Дом рухнул. Чарльз уничтожил его, и превратился этот безнадёжный мир в руины. Пеплом стали долгие истории, в белую пыль обратилась каждая Шарлотта, трещины разрушили Матерь. Безликая масса со второго этажа исчезла, словно и не существовала никогда, на Уберии взорвалась каждая Лаборатория, включая само ядро этой безжалостной планеты. Не было больше ни лже-богов, ни Оракулов. Все истории были рассказаны. Образовался на Улице пустырь. Исчезло всё, всё кануло в бездну, обратилось в прах, пылинками разрушенного бетона осталось не существовать среди бесчисленных миров.

Но не исчез сам Бог-неудачник, вознёсся он на новый уровень, став самой тёплой тьмой и теми чернилами, что не отравляют никого. И оказался он в месте, где было удивительно спокойно, где не было сожалений и тревоги, где мог он наконец поговорить со своим Богом без горького чувства неизбежности.

Место встречи выбирал не он, какой-либо договорённости не было вовсе. Чарльз просто знал, что ему нужно на крышу, и было это истиной.

Им не нужны были сердечные приветствия. Всё выглядело так, словно не было между ними пропасти безвременья, и так и не уходили они в Истинном Царстве с того же места, в котором были несуществующее количество дней назад.

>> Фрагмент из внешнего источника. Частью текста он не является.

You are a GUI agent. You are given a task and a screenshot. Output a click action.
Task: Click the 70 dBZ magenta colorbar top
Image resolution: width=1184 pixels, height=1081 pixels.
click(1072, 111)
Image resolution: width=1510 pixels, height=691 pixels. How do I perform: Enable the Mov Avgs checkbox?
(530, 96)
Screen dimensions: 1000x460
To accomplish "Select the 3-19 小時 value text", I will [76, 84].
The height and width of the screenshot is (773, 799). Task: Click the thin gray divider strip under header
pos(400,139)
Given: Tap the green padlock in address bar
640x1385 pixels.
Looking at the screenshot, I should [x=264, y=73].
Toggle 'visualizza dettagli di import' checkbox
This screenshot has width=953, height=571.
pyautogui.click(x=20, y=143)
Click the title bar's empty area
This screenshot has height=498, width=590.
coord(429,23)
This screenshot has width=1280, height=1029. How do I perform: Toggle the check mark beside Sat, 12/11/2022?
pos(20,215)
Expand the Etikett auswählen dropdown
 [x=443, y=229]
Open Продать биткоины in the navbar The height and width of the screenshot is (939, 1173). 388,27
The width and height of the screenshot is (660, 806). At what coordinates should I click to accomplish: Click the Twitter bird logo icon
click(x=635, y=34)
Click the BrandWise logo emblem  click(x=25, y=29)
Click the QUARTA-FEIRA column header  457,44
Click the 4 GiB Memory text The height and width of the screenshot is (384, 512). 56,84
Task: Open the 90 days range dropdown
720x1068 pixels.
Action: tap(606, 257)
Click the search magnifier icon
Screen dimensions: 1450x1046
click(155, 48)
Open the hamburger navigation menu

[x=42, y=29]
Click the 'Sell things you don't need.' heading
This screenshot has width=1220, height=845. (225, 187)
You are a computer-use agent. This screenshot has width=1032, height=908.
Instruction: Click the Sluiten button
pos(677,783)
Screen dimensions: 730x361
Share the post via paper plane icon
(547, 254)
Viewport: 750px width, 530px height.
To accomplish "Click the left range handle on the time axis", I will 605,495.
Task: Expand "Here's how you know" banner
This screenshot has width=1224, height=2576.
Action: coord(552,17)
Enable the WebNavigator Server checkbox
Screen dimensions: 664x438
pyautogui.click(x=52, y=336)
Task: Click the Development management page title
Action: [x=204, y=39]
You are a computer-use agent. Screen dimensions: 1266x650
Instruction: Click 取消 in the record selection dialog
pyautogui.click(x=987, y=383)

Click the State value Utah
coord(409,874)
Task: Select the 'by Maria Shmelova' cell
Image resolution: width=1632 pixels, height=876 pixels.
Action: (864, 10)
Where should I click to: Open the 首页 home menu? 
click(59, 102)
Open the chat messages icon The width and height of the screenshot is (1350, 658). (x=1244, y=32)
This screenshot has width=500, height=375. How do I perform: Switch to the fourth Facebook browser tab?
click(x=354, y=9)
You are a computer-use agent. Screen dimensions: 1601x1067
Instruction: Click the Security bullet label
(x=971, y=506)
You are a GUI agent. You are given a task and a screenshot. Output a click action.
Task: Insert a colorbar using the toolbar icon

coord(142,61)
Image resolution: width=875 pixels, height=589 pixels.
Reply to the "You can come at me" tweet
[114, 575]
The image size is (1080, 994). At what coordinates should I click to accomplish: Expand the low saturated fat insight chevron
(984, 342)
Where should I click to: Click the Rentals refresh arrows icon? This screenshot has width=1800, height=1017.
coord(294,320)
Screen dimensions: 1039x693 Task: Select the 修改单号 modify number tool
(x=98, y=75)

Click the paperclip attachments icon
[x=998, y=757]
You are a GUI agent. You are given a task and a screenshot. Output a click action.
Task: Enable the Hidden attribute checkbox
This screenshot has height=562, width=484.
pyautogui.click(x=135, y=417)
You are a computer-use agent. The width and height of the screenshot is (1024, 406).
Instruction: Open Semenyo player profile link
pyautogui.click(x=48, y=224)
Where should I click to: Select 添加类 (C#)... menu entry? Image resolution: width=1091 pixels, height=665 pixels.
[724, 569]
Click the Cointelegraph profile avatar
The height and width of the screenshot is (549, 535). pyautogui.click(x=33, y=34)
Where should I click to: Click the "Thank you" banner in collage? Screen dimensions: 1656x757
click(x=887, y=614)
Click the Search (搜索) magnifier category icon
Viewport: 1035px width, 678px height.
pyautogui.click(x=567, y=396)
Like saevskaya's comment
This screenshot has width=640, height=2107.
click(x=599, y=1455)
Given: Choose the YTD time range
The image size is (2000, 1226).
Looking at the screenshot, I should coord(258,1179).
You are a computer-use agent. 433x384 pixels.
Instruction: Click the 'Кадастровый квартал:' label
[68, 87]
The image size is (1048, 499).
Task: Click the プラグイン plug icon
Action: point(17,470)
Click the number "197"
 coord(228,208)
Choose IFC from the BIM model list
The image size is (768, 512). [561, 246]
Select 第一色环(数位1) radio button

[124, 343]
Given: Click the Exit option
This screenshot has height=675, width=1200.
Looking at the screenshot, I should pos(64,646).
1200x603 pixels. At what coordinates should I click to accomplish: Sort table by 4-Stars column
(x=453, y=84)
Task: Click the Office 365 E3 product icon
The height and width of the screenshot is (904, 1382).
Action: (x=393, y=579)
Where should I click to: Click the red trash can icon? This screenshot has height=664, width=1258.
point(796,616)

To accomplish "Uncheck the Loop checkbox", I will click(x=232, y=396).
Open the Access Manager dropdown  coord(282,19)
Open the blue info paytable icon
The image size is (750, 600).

— Ну как тебе твои Небеса? — Чарльз сел рядом с Винсентом на самый край крыши. Струящаяся за ним ткань чёрного, самого чистого из всех его оттенков, цвета словно оставляла дыру в пространстве, из-за чего на лёгкое белоснежное одеяние другого Божества становилось больно смотреть, как и на его волосы, на ровное свечение над головой и даже на лицо. Винсент был жутко, жутко бледен. Не как мертвец, не как неизлечимо больной человек: это была всё та же божественная чистота, но сейчас из-за неё мягкие черты лица ужесточились, а лицо стало похожим на маску, искусственным, фальшивым. Чарльз поймал себя на мысли о том, что ему неприятно. Он старался не смотреть в пустые белые глаза.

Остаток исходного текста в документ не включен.